In Norris v. Frito-Lay, Inc., CIVIL ACTION No. 24-4023-KHV, 2025 WL 1423583 (D.Kan. May 16, 2025), the court, inter alia, denied defendant’s motion for summary judgment on plaintiff’s hostile work environment sexual harassment claim, asserted under Title VII of the Civil Rights Act of 1964.

From the decision:

Here, plaintiff has presented evidence that (1) on May 22, 2022, Jones asked if she was married, whether she had kids, where she was from, where she had previously worked, the craziest place where she had ever had sex, her favorite sex position, whether she was bisexual and whether she gave private dances or worked parties; (2) later that same day, Jones walked to plaintiff’s side of the trailer and placed his hand on her mid-thigh, moving it all the way up to her “backside;” (3) when Jones returned to work, plaintiff saw him in the hallway, where he looked at her, smiled and laughed; (4) after plaintiff saw Jones in the hallway, she took a few days off work; and (5) plaintiff felt scared and uncomfortable.

1. Pervasiveness

On this record, a reasonable jury could not find that plaintiff suffered pervasive harassment. The Court evaluates pervasiveness by comparing the number of offending incidents to the length of time over which the incidents occurred. See Morris v. City of Colorado Springs, 666 F.3d 654, 665, 669 (10th Cir. 2012) (viewing isolated incidents in context of otherwise uneventful tenure). Plaintiff has presented evidence that on one occasion over the four months of her employment, Jones asked her inappropriate questions and placed his hand on her mid-thigh, moving it up to her backside. On another occasion, following her complaint, plaintiff saw Jones in the hallway, where he smiled and laughed at her. Giving plaintiff the benefit of all reasonable inferences, Jones could be seen as mocking or leering at plaintiff. Even considering both incidents, however, a reasonable jury would not find that plaintiff suffered pervasive harassment. See Brown v. LaFerry’s LP Gas Co., 708 F. App’x 518, 522–23 (10th Cir. 2017) (three incidents over six months not pervasive); Dunegan v. City of Council Grove, Kan. Water Dep’t, 77 F. Supp. 2d 1192, 1198 (D. Kan. 1999) (two incidents occurring nine months apart not pervasive) (citing Gipson v. KAS Snacktime Co., 171 F.3d 574, 579 (8th Cir.1999) (two incidents over two months not pervasive)). Plaintiff has presented evidence of discrete incidents, which as a matter of law, cannot be viewed as pervasive.

2. Severity

As to severity, on the other hand, a reasonable jury could find that plaintiff suffered severe harassment. Plaintiff can rely on severity to overcome summary judgment in “particularly threatening or humiliating circumstances.” Throupe, 988 F.3d at 1255. Such circumstances exist here. In conjunction with an inappropriate, invasive and humiliating line of questioning, Jones placed his hand on plaintiff’s mid-thigh, moving it all the way up to her “backside.” While physical conduct does not automatically produce liability under Title VII, it can constitute severe harassment in egregious cases which are sexual in nature. See Campbell v. Kan. State Univ., 780 F. Supp. 755, 762 (D. Kan. 1991) (slapping plaintiff’s butt “patently abusive”); cf. Jones v. Wichita State Univ., 528 F. Supp. 2d 1222, 1240 (D. Kan. 2007) (fondling or groping hand not sufficiently severe). On this record, plaintiff has created a genuine issue of material fact whether Jones’s conduct was sufficiently severe to create an objectively hostile work environment. Under pre-Muldrow law, the Court therefore overrules defendant’s motion for summary judgment on this issue.
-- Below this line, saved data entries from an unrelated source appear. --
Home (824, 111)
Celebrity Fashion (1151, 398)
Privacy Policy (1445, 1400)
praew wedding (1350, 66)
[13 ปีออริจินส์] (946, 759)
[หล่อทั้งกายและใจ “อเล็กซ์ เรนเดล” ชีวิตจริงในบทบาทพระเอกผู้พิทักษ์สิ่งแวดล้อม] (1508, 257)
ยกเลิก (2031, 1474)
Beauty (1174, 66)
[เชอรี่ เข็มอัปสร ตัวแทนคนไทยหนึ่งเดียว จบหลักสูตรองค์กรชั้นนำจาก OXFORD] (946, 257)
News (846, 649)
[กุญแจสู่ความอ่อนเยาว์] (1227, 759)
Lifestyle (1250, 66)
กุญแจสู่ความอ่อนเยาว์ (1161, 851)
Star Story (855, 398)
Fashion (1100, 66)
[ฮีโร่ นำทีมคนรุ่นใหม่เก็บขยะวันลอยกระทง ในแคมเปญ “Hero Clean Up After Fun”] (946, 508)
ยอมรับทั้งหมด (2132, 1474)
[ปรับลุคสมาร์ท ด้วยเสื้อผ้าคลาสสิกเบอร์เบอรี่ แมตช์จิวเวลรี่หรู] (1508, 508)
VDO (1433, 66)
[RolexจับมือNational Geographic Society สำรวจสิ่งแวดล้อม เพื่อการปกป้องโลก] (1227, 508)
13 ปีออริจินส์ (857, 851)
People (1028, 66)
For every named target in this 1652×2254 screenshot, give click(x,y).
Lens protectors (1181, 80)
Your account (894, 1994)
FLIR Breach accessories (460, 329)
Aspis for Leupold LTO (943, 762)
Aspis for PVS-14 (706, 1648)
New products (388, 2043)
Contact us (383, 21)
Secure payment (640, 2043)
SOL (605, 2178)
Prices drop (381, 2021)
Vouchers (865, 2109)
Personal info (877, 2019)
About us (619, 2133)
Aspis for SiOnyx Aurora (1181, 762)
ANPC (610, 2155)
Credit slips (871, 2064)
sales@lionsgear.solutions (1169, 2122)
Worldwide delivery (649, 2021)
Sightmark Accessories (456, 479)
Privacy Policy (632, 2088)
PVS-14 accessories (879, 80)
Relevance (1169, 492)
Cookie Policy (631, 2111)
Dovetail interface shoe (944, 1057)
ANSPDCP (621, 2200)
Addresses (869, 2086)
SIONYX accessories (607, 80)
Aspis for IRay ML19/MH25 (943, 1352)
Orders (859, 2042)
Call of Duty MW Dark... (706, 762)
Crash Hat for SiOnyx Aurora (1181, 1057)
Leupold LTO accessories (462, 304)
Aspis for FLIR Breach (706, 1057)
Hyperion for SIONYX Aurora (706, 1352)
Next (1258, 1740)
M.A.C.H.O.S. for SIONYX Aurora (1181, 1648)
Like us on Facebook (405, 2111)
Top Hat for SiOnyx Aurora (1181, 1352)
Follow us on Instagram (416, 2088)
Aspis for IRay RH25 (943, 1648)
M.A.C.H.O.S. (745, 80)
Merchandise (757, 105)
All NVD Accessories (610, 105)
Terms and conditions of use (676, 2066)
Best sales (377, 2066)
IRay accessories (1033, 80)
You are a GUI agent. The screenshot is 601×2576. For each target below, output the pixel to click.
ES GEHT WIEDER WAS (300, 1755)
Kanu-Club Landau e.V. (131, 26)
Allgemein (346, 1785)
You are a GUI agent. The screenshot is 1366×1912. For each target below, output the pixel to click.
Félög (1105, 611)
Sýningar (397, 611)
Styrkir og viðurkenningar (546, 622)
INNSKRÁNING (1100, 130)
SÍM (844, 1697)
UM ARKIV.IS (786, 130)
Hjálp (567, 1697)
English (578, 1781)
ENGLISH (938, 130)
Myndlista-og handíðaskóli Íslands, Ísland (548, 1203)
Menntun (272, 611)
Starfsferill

The court further held that plaintiff demonstrated a genuine issue of material fact whether she suffered some harm to the terms or conditions of her employment, by presenting evidence that the the alleged harassment “impacted her job schedule and performance, caused her to avoid one-on-one contact with a fellow employee and made her feel scared and uncomfortable in her workplace.”